Having struggled for most of the day Selby ended really well, winning the final three frames of the evening.
Higgins still holds a lead but Selby's swagger returned in the final frames and the momentum may well have swung back to the defending champion.
Higgins had started the second mini-session really well, winning the first frame to ensure that he would have a lead overnight before producing an outrageous plant to open up a six frame lead.
However just when it seemed as if Selby was sinking without a trace he got a bit of luck as Higgins misses the pink whilst opening the pack.
This proved to be the break the world number one needed as he broke away to secure a break of 81 and the following frame he landed a 121, his first century of the final.

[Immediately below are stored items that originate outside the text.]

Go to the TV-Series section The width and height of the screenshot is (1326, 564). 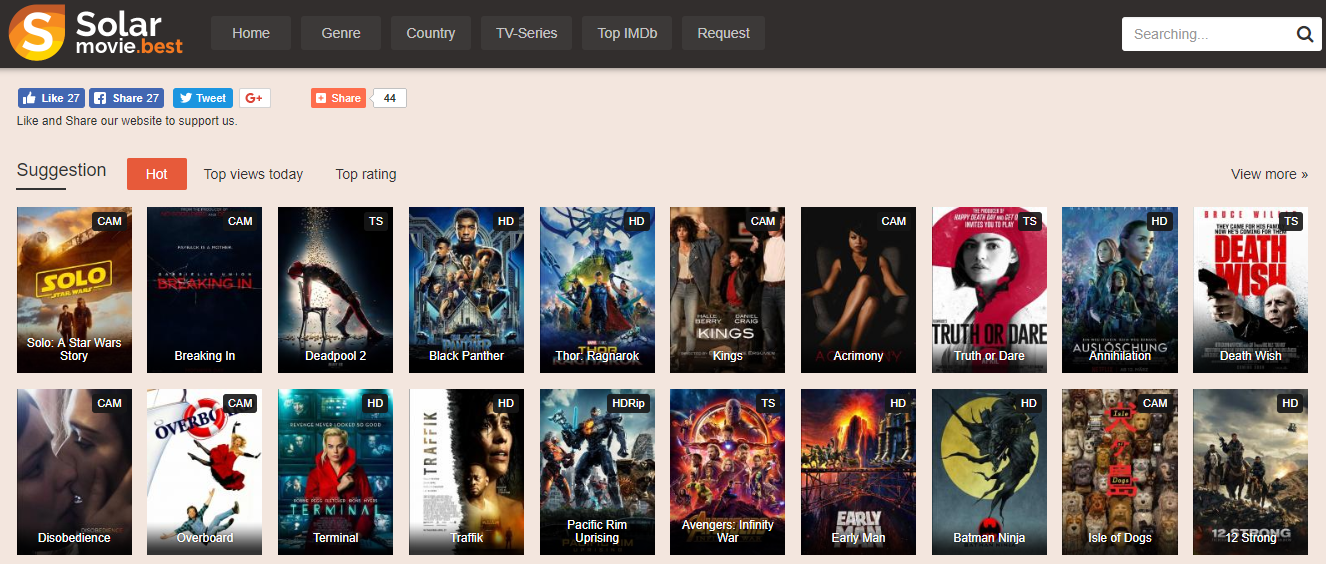click(527, 33)
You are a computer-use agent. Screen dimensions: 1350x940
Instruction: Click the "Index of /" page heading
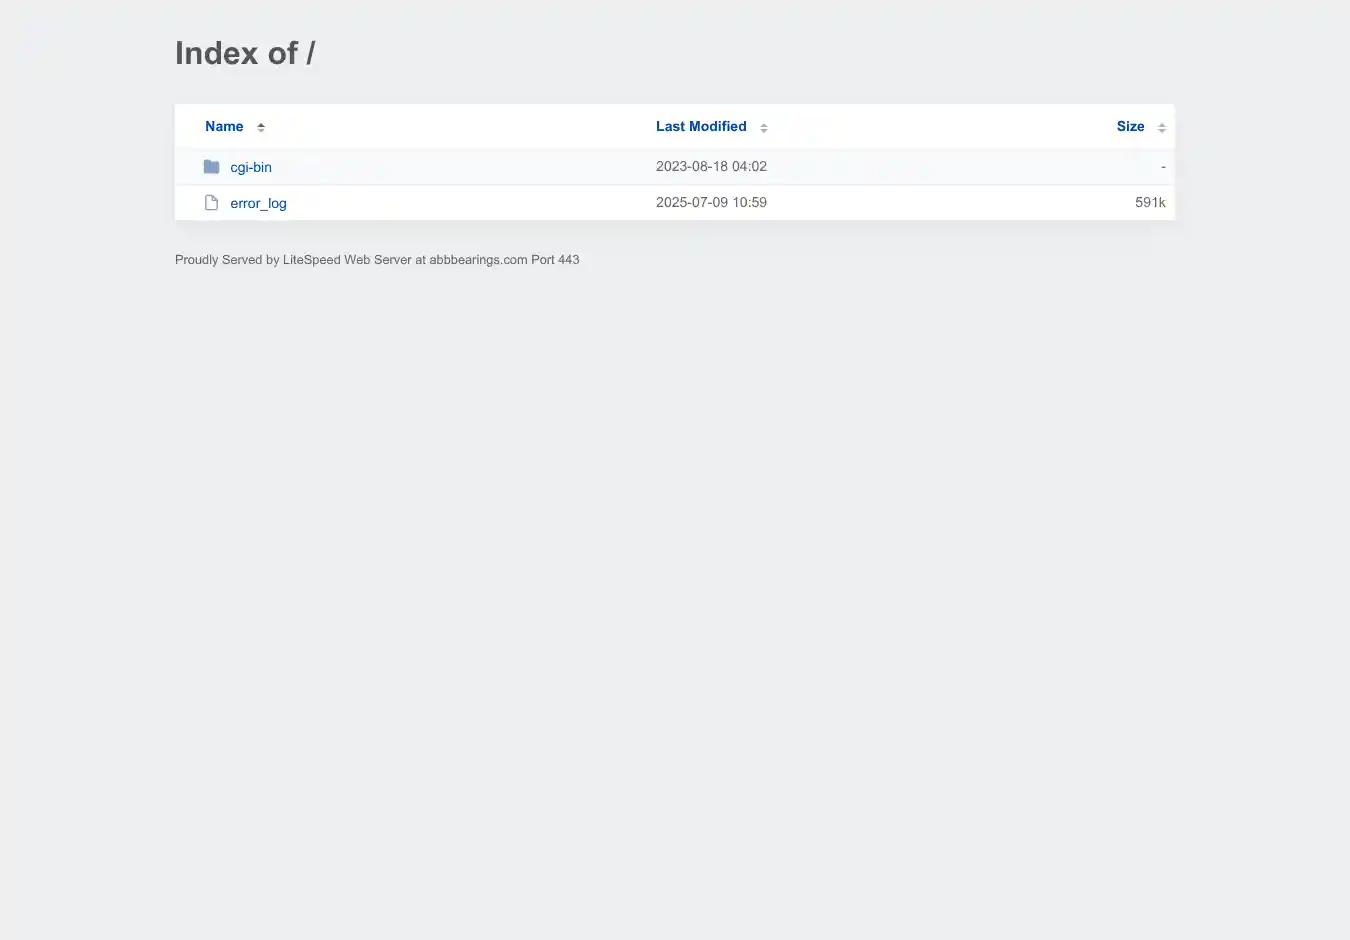pos(245,53)
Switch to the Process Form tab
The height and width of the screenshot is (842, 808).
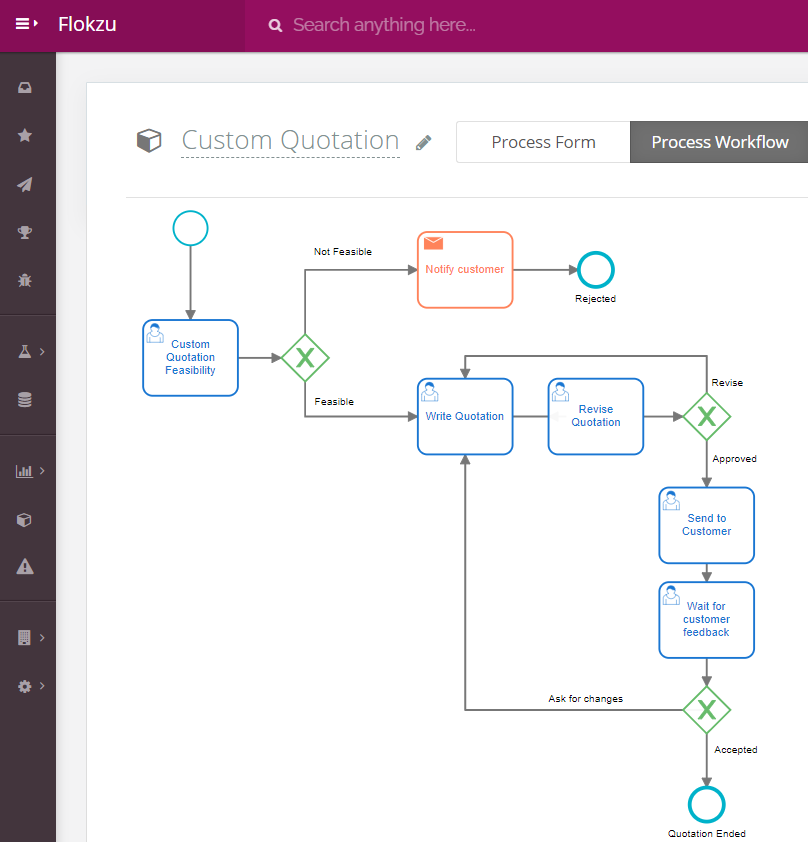point(543,142)
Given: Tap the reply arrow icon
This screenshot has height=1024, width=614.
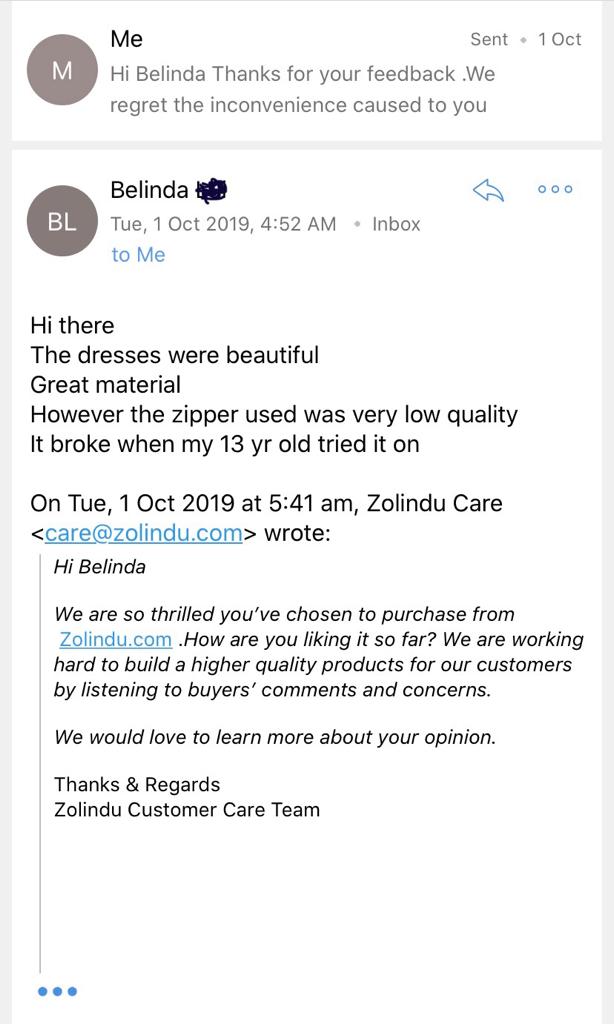Looking at the screenshot, I should click(x=488, y=190).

In the final frame before the interval Selby looked in control until he let Higgins back at the table however not for the first time Higgins lost his positioning and looked unhappy with the table.
The four-time champion vented his frustration with a loose shot and Selby took advantage with an excellent long red to secure the frame and keep the final interesting.

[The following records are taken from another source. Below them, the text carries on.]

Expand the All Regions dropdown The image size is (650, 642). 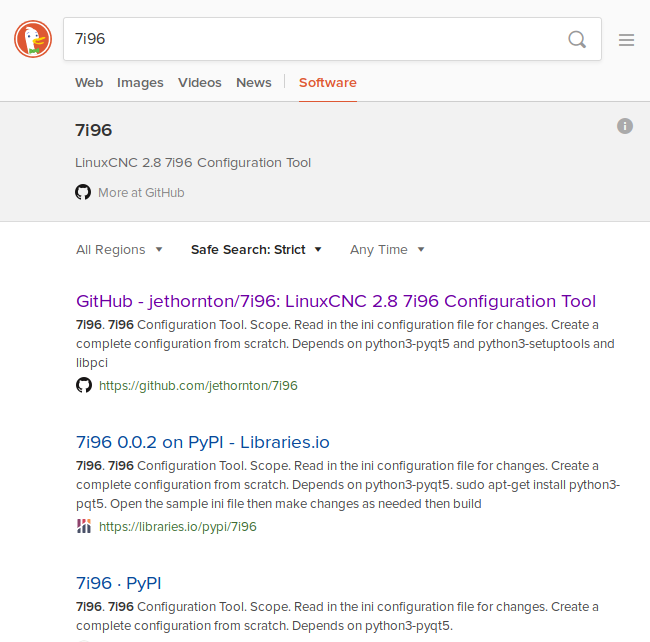point(119,250)
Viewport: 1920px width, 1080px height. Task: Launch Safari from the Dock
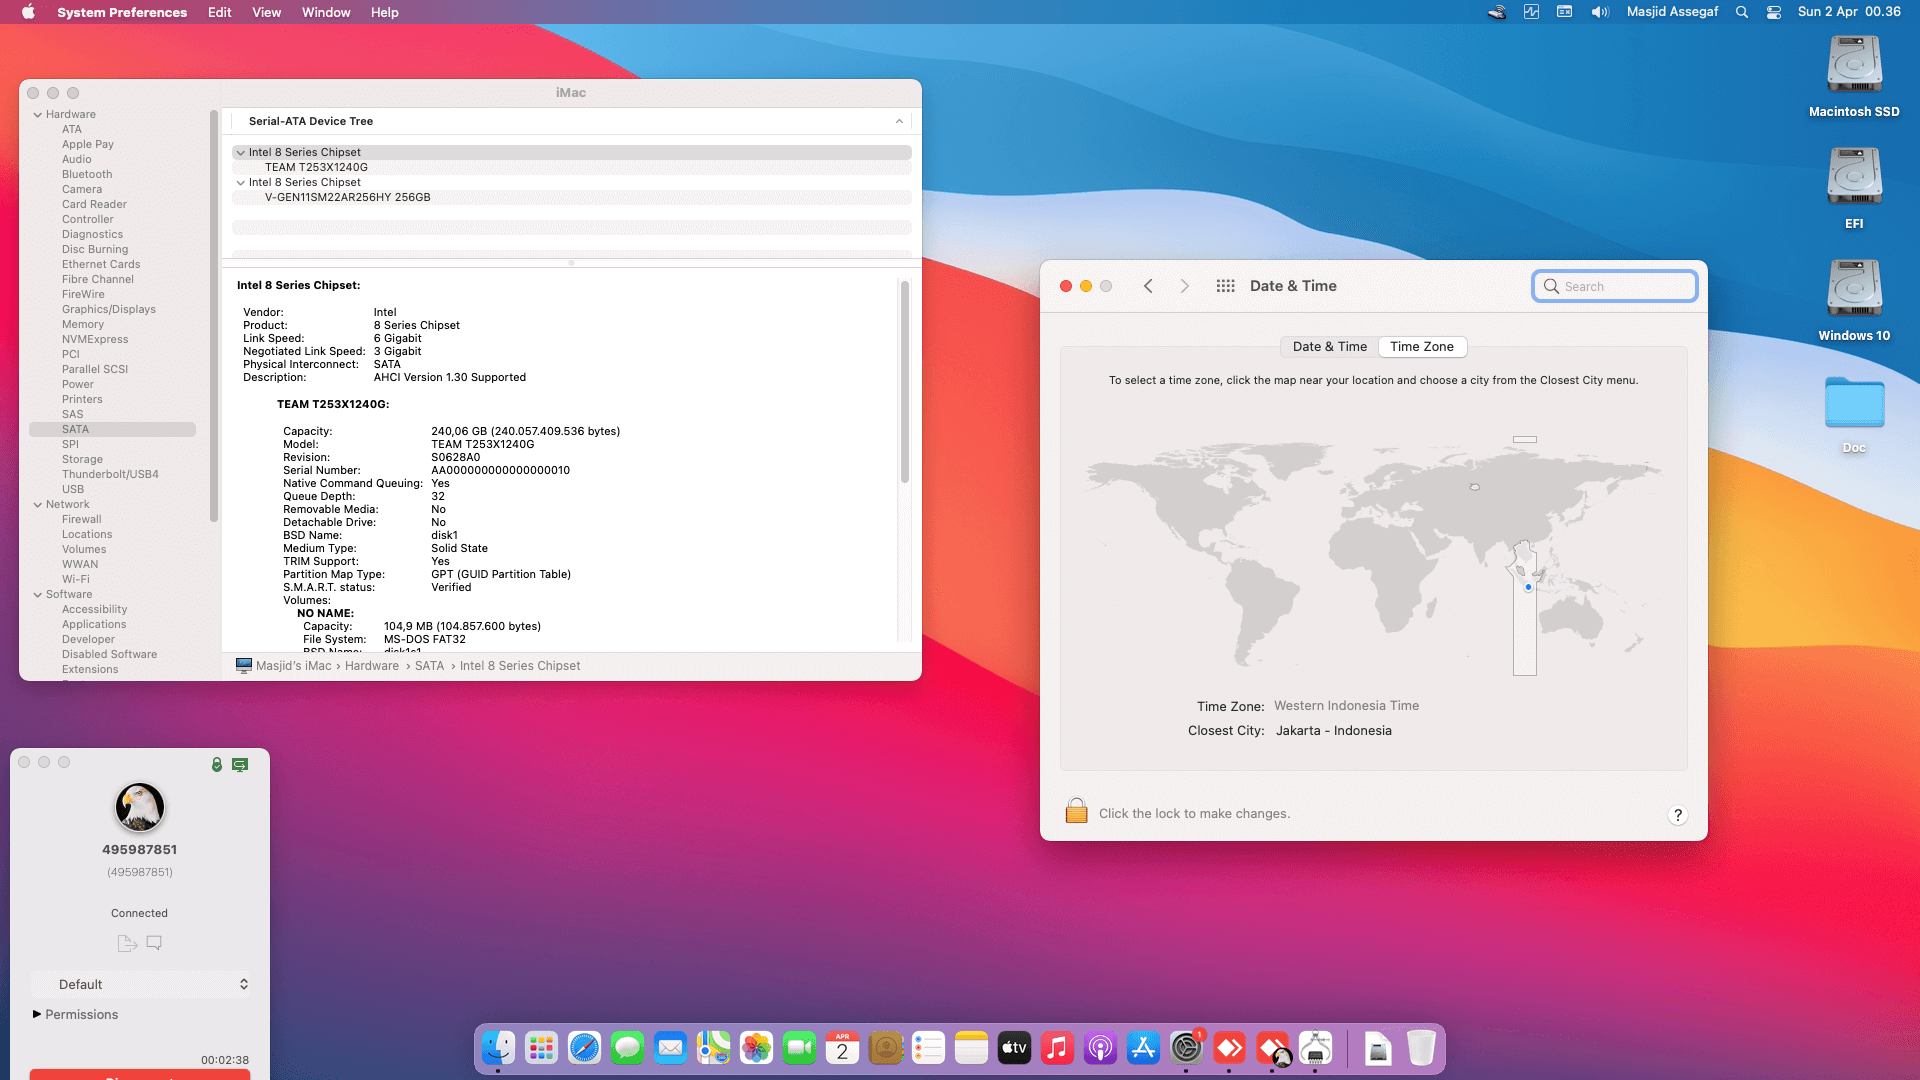point(584,1048)
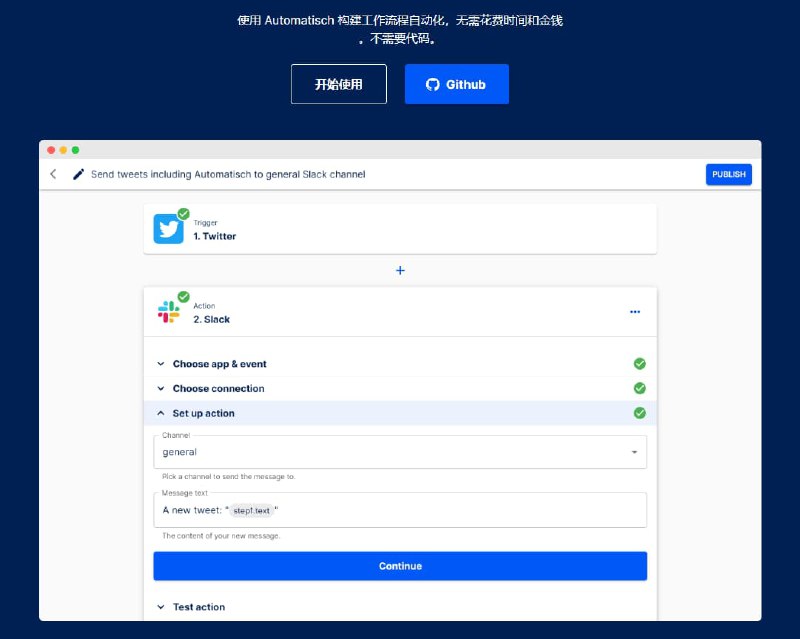Click green checkmark on Set up action row
800x639 pixels.
(639, 413)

The pair shared the first mini-session of the evening with two frames apiece with Selby winning the first and last of the session.
After a really tense opening, that saw over 11 minutes pass without a pot, Selby eventually sank a red to the middle and he potted very well to get a frame back.
However Higgins then cleared up very well on two occasions as he won the battle of the safety's.
But Selby came back in the last frame, taking advantage as Higgins failed to sink a crucial pink.
Having fought back on two occasions in the first mini-session to be level at 2-2 Higgins then took control in the second mini-session.
The second mini-session was blighted by both players failing to finish off frames and letting their opponents back in.
In the fifth Higgins let Selby in only to then find himself back on the table as his opponent was unable to dislodge the reds that had nestled on the side cushion, and Higgins made no mistake this time as he took a lead for the first time.
The sixth took a while to get going but when Higgins did find himself amongst the balls he made it count, making a break of 95.
Selby was guilty of throwing away a frame in the seventh as he led 52-1 only to miss a red and see Higgins come back with a break of 58.
Then in the final frame before the break it had seemed as if Higgins had it all wrapped up but he missed a couple of pots and all of a sudden an epic safety battle unfolded, with Selby producing a sensational pot on the red.
But he couldn't see out the frame and Higgins came back to make it 6-2.
Earlier Higgins started the first frame of the match well but Selby took his chance after his opponent's break of 34, notching in a 76 to get underway.
In the second Higgins was in control from the start as Selby struggled with a safety despite a massive fluke on a red.
Higgins twice missed opportunities in the third but they were only chances to stay in the frame, with Selby already leading the way following a break of 62.
The first ton of the match, a terrific 141, drew Higgins back into the match with nothing to separate the pair.